Methods: Evaluation was conducted for 150 stereotactic body radiation therapy (SBRT) treatment plans for 128 early-stage (T1-T3, <5cm) NSCLC patients. PTV margins were: ITV+5 mm (ITV_plan) and GTV+5 mm (Gated_plan). ITV-based and gated treatment plans were compared on the same free-breathing CT. ITV-based plan constraints were used to re-optimize and recalculate new gated plans. Plans were generated for 3 fractionation regimens: 3x18Gy, 4x12Gy (original), and 5x10Gy. Physical dose was converted to equivalent dose in 2Gy fractions (EQD2), which was used to determine mean lung dose (MLD) and percent volume of lung receiving ≥20Gy (V20). MLD and V20 differences between gating and ITV-based plans were analyzed as a function of both three-dimensional (3D) motion and tumor volume. The low dose region, V5, was also evaluated.
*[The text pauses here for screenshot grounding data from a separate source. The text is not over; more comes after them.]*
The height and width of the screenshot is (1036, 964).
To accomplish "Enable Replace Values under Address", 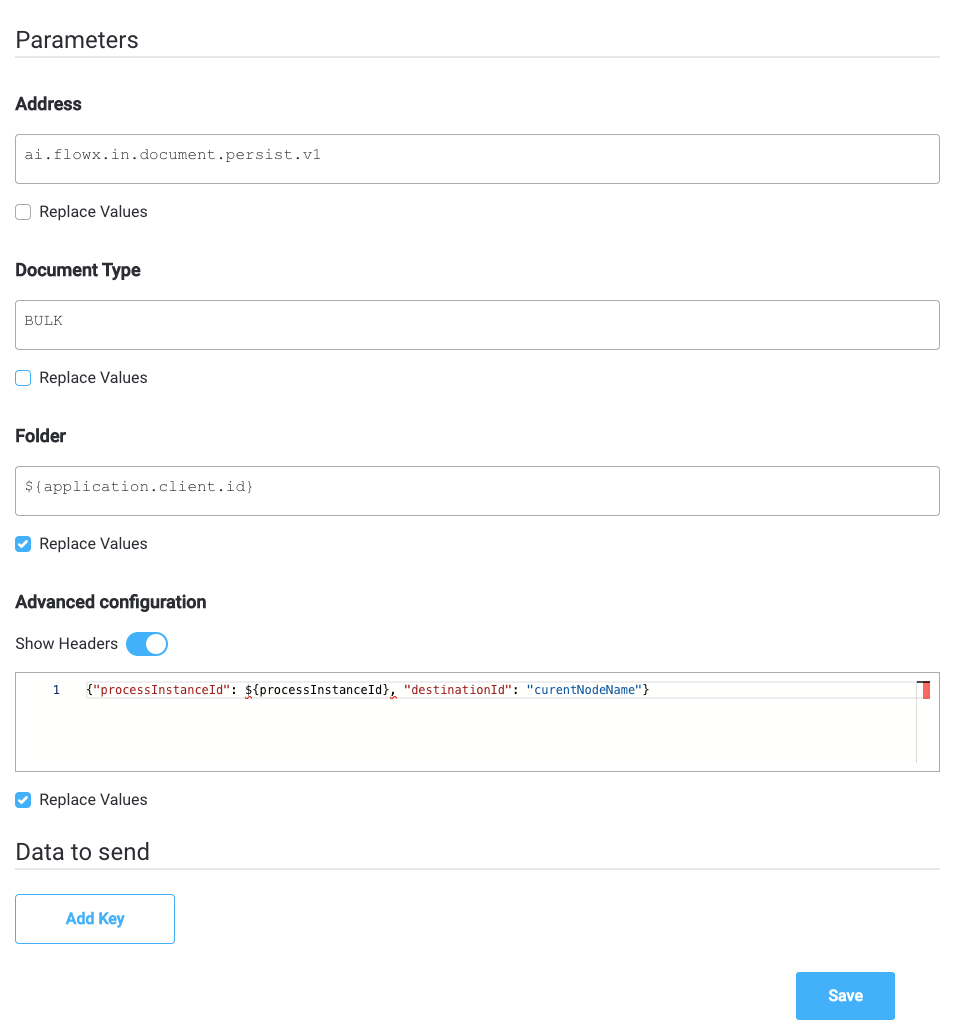I will 23,212.
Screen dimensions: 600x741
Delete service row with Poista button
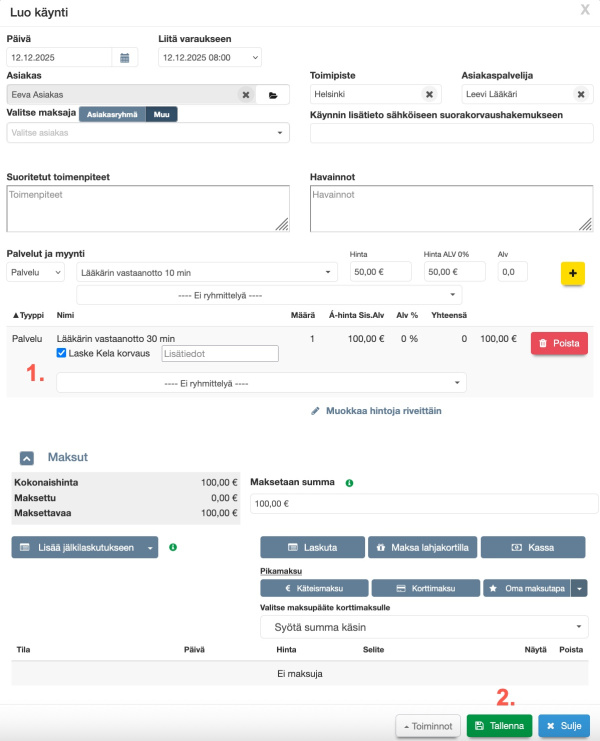pyautogui.click(x=559, y=343)
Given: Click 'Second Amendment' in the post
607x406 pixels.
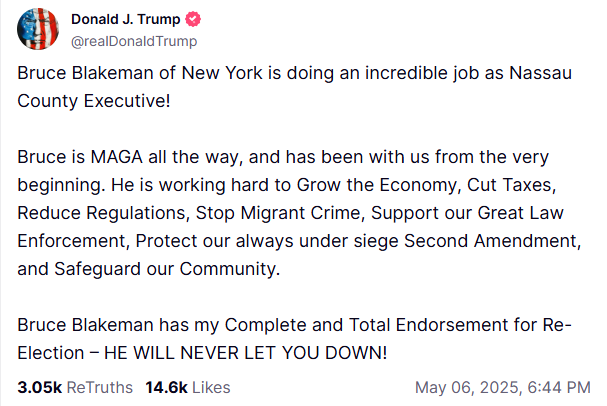Looking at the screenshot, I should coord(490,241).
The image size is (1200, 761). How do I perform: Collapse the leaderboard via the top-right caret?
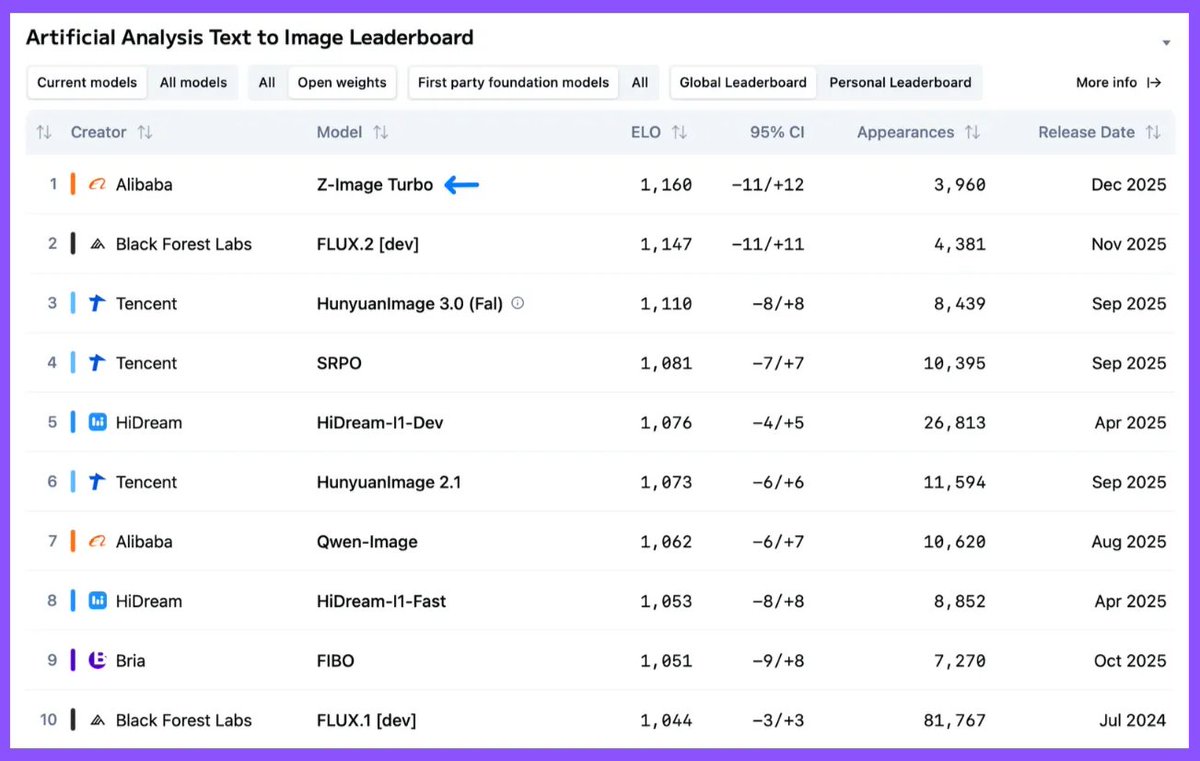[1166, 42]
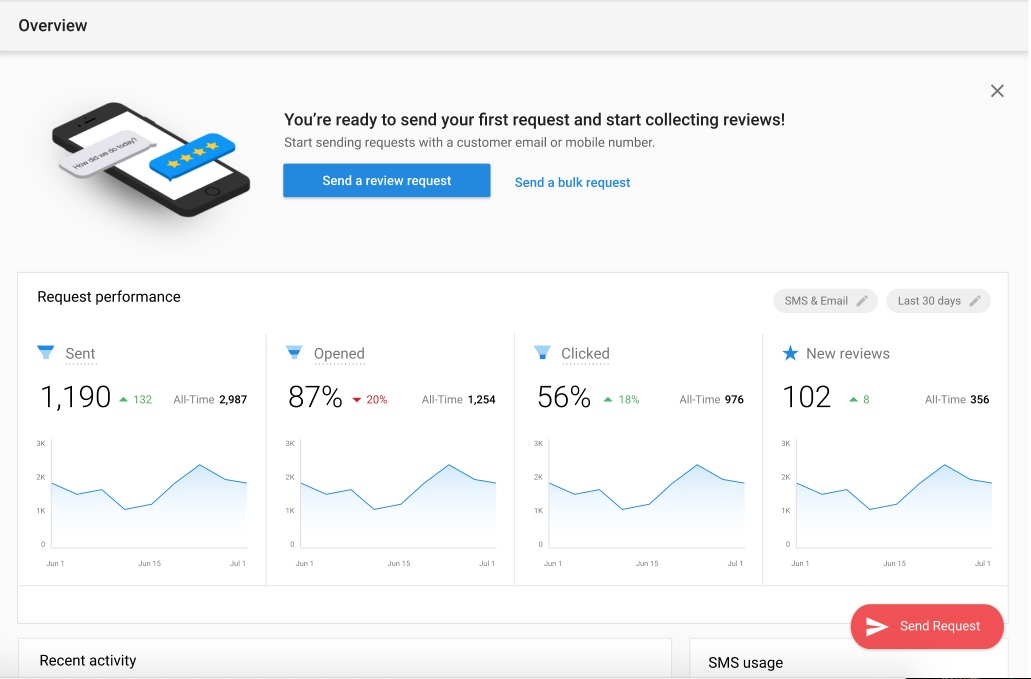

Results: MLD and V20 differences between gated and ITV-based plans were larger for lower (1.48±1.32Gy and 1.44±1.29%) than for upper lobe tumors (0.89±0.74Gy and 0.92±0.71%) due to smaller tumor motion (2.9±3.4mm) compared to lower lobe tumors (8.1±6.1mm). Average differences of <1-2% were noted in V5 between ITV and gated plans. Dosimetric differences between gating and ITV-based methods increased with increasing tumor motion and decreasing tumor volume. Overall, average MLD (8.04±3.92Gy) and V20 (8.29±4.33%) values for ITV-based plans were already well below clinical guidelines, even for the 3x18Gy dose scheme, for which largest differences were noted relative to gated plans. Similar results were obtained for 5x10Gy and 4x12Gy regimens.

Conclusion: Clinically relevant improvement in pulmonary toxicity, based on predictors of radiation pneumonitis (MLD and V20) was not generally observed, though improvement for tumors with 3D motion >15 mm, mainly concentrated in peripheral lower lobe tumors, may be considered clinically relevant.

Funding Support, Disclosures, and Conflict of Interest: Work supported in part by a grant from Varian Medical systems, Palo Alto, CA.